Je crois que je répondais en partie, hier, à tes interrogations sans pour cela y apporter de réponses. Le constat, c'est ce que faisais hier, est imparable : c'est la merde et la course des uns n'est plus un exemple depuis longtemps, eux qui se mettent -et sont- à l'abri depuis longtemps car ils ont compris l'enjeu et les règles.
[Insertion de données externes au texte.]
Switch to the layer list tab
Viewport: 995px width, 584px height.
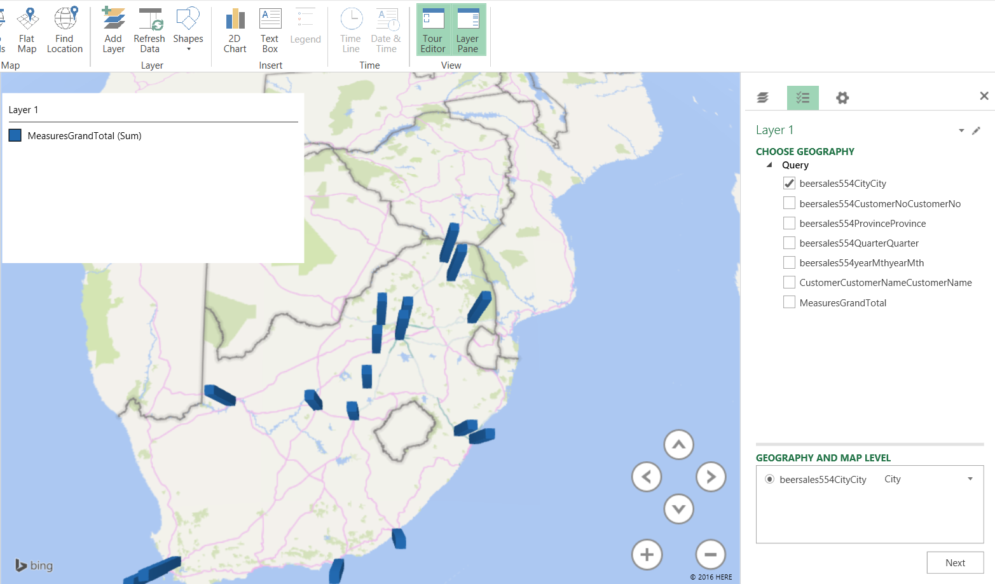(763, 98)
Il y a longtemps que l'on est dans le "courage, fuyons !" Le résultat : les plus démunis sont à terre !

Ceux qui n'ont jamais eu d'autre choix que la survie, assurer le quotidien sans pouvoir anticiper et se protéger. Depuis longtemps, une grosse partie de la société française vit au jour le jour. Quand ça pète : il n'y a pas de secours, pas d'autre alternative que la pire des misères : celle de la mort annoncée, incontournable, inévitable.
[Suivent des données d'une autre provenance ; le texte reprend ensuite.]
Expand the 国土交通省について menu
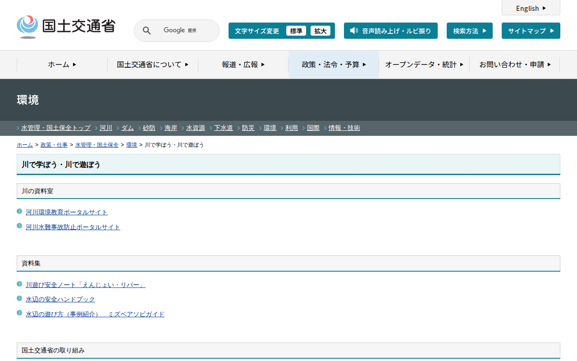577x361 pixels. (x=152, y=65)
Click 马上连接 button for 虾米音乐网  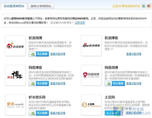coord(39,113)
Je ne suis pas sûr que l'on ait connu cela à d'autres périodes de notre pseudo évolution sociétale. Car ce n'est qu'une pseudo évolution. Si c'était pour en arriver là, c'était pas la peine de se battre ou d'espérer. En fait, on n'a jamais rien gagné. Ni avec les uns, ni avec les autres. On a juste vécu à l'emporte-pièce : toujours un jour de passé, toujours deux jours de passés, etc. Le reste, c'est littérature, conseils de ceux qui n'en ont pas besoin, études faussées car mal négociées, pas adaptées.

Ce n'est pas seulement cet hiver qui risque d'être et terrible et surtout honteux, c'est toute la vie ! Bien sûr que cela va aller en s'aggravant. C'est l'histoire des cercles concentriques qui représentent la vie en société : si tu es au centre, tu es peinard. Plus de tu changes de cercle vers l'extérieur, moins tu as de chance d'en sortir et de pouvoir réintégrer le centre, pour finalement être exclu du système.
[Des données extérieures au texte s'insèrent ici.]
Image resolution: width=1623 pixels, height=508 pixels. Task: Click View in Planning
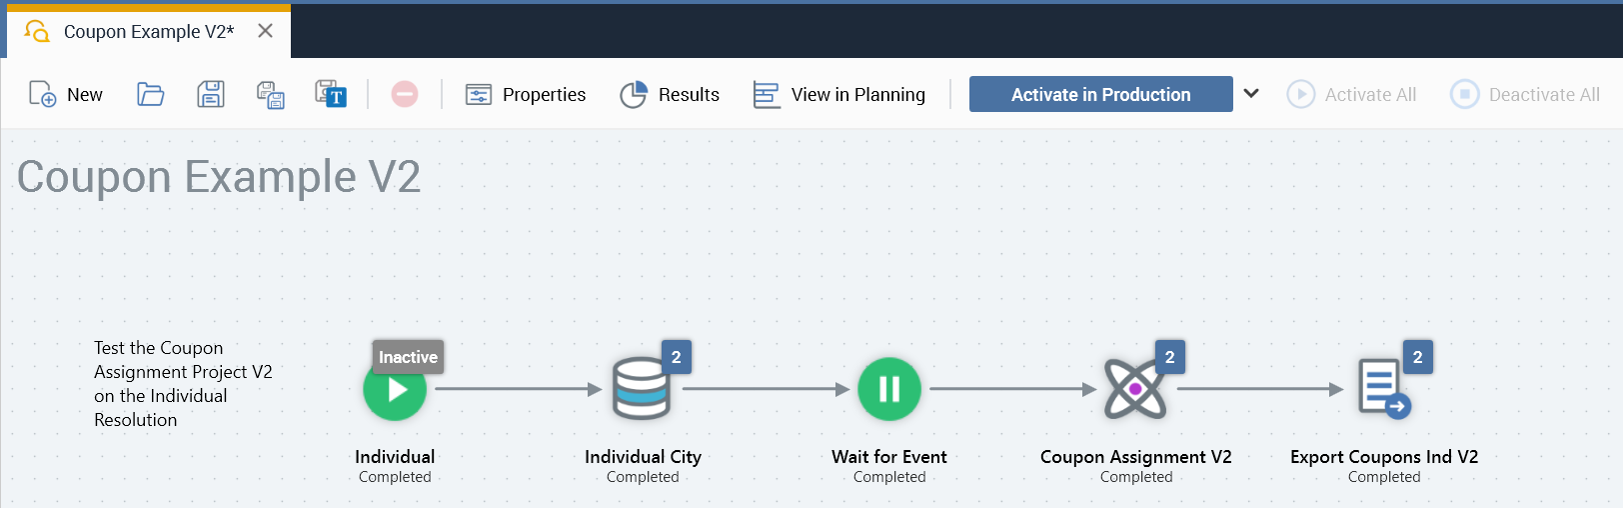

Quant aux abus : tout système a les défauts de ses qualités (SS, Alloc, RSA, etc.) mais ce n'est jamais si important qu'on le laisse dire. Pas aussi important que la délinquance en col blanc, le piratage de haut vol. Les petits restent petits et même s'ils sont nombreux, ils n'arrivent pas à égaler les abus des plus gros.

La période de l'année est propice à ce genre d'introspection. C'est le commerce honteux qui manipule le calendrier pour faire ses choux gras et les médiacrates qui aspergent de leur suffisance la population.

Je déjeunais hier avec un vieux copain qui veut s'exiler à l'autre bout de la France, là où il verra moins la misère et les escrocs qu'à Paris. Journaliste lui aussi, dégoûté. Ne parlons plus de la presse : elle n'existe plus ! Il y a en France aujourd'hui 5 ou 6 journalistes... Eh oui ! Tu les vois à la télé (toutes les télés) : éditoriacrates de mes deux. Ils se posent, ils "potentent", ils sont la presse ! à eux tout seul ! On embauche des blondinettes bien sous tout rapport et si possible avec un nom à particule pour tenir l'antenne de BMF-TV. Même Le Parisien n'en a plus pour longtemps. Ou alors comme représentant d'une époque révolue, comme L'Huma. La presse ? Ca ne parle à personne, les "journaux" sont piétinés dans les couloirs du métro comme de la merde : ils sont gratuits, donc sans valeur.

Adieu monde cruel ! Je me fais tout petit.
Allez, un bon Coltrane et mes Zippo... hypocritement hélas !
Courage l'ami, il nous faut résister.

P.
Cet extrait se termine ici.